In which I have a poppy

A corn poppy to be exact. When I was in Houston, I visited the Museum of Fine Arts and was instantly smitten with this piece of art http://www.google.com/imgres?imgurl=http://www.artchive.com/artchive/d/dongen/corn_poppy.jpg&imgrefurl=http://www.artchive.com/artchive/D/dongen/corn_poppy.jpg.html&h=749&w=623&sz=46&tbnid=ddu6MEGjtXQJ::&tbnh=141&tbnw=117&prev=/images%3Fq%3Dcorn%2Bpoppy&sa=X&oi=image_result&resnum=2&ct=image&cd=1 I don't know what it is about her, but she reminds me of something I've seen before that I found charming. She is a young woman with secrets, I can just tell. I was lucky enough to find a print in the gift shop--again, that weird Houston retail magic intervened for me--it was the very last one. I haven't framed her yet, but I'm thinking plain black would suit her nicely.

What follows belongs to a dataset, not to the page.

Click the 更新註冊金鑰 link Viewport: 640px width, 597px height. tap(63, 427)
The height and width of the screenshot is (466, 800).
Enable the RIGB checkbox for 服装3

(Finally, I remembered who the Corn Poppy looks like: the illustrations in Cameron Tuttle's Bad Girls books! Thank goodness, that was driving me mad...)

July 01, 2008

In which it is JULY

Yes, JULY is in all caps because I am just that excited. Why, you ask? Because July is one of my favorite months of the entire year--the month of the Tour de France. Besides the gripping drama of the race itself, I love the fact that for this one month, my life is predictable and patterned. There is order to my existence, dictated by the stages. Each morning I am up early to watch the coverage live at 7:00am on Versus. (The morning commentary is done by Phil Liggett and Paul Sherwen, whom I adore.) Then lunch and work in the hottest part of the afternoon when I am not inclined to go out anyway. Then after dinner, the evening commentary gives a different slant on the stage events and updates on the injuries. Usually, that works out to about seven hours of Tour watching per day. (And if you noticed there is no room in the schedule for errands, grocery shopping, dinners out, or other excursions, you are quite right. I get very cranky in the heat and more so if I miss a stage. I stupidly planned an overnight trip to DC later this month and FORGOT to check the stage map for that day. If I'd been smart, I would have planned it for the rest day, but no. I will be relying on tivo to catch me up in the medium mountains.) This year's Tour starts in Brittany, historically a superb start. Check out the official site here: http://www.letour.fr/indexus.html 

June 27, 2008

In which I am home from Houston!

I am HOME! Houston was most excellent. Had a fabulous time with my womenfolk--although I did miss my husband and my father who stayed home to hold down the fort. (Apparently this involved painting projects and Chinese food.) This was the first three-generation, all-girl trip and it was forty kinds of fabulous. We hit the Galleria and I am SET for RWA in San Francisco now. No spoilers on the dress, except I will whisper the words "Neiman-Marcus" and "python print" and let you wonder. The shoes were my major score. I needed the most specific pair of shoes in the free world--3 1/2 inch heel, strappy black satin evening sandals with a thin sole. I must have looked in every shoe store in the Galleria before I stumbled into Jimmy Choo. (Technically, I was pushed. By my mother.) A delightful salesman welcomed me and, almost as an afterthought said, "Oh, and this table here is fifty percent off today only." I looked on the sale table and there they were, calling my name softly, like poetry. The most beautiful black satin slingback evening sandals with a thin sole and 3 1/2 inch heels. He went to find my size and they had ONE pair. Reader, I bought them.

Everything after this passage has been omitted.